Google (you could also say Microsoft or Amazon here) wants YOU to believe this is all about your freedoms and pocketbook. Then they can get you mad as a hornet and make you call your senators demanding "Neutrality" - or whatever politically-correct, spin-doctored word they can think of to get you to rally to their aid.

If you want Net Neutrality put in common 'Every-day Joe' speak, try Kevin's little parable on for size....

The internet is like a highway system. The internet service providers (which Google is trying to make look like the bad guys here) are the transportation departments who have to maintain and supply the roadways. The large corporations (like Google) are the truck drivers.... and the little users (which Google appears to be wanting to help and protect) like you and I are the cars and trucks.
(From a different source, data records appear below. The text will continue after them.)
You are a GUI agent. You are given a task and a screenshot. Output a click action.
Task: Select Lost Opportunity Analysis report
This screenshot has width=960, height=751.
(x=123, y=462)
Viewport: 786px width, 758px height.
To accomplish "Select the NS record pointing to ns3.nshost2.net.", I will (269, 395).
The transportation departments (service providers) want to control their roads (pipelines/gateways) to make sure that the truckers (Google/Microsoft... and those who create a lot of traffic) have to pay fair taxes to keep the roads in good shape for all the users (us). The truckers don't want to pay taxes. They want to use the roads at will and be allowed to control the lanes by jamming them with their products and services - leaving little room for others to "shoot the gap". This gives them preferential treatment over smaller vehicles. Truckers also generate more need for road repair (their video streaming takes preference over your email), and the transportation departments (service providers) want to make sure they pay more tax than the little guys (you and me) to use their roads. After all, they do use the roads more often, right?
Google doesn't want to pay taxes (like you do) on pipes (or allow phone companies to control the pipes they created to allow YOU equal access and bandwidth). Google doesn't have to keep the highway running, but it certainly causes traffic jams.
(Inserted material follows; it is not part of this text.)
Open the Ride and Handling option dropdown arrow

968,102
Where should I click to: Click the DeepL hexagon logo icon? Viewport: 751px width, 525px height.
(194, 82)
Do we really want the government telling the phone companies what they can do with their equipment? Doesn't that bother you on some primal level (As a homeschooling parent, do you want the government telling you what you can teach your kids?)? Isn't it only fair that the huge trucks that are always on the roads pay for their fair share of road maintenance? The whole Neutrality thing stinks of Net Fascism, and only would make it more difficult for the end-users like you and I in the long run (and tie the hands of the service providers - slowing down progress and future options). So what if the providers get a little more tax money (from the bigger traffic companies who keep the pipes clogged with their streaming video). That will only promote better maintenance, less outages, and faster service - which benefits you and me.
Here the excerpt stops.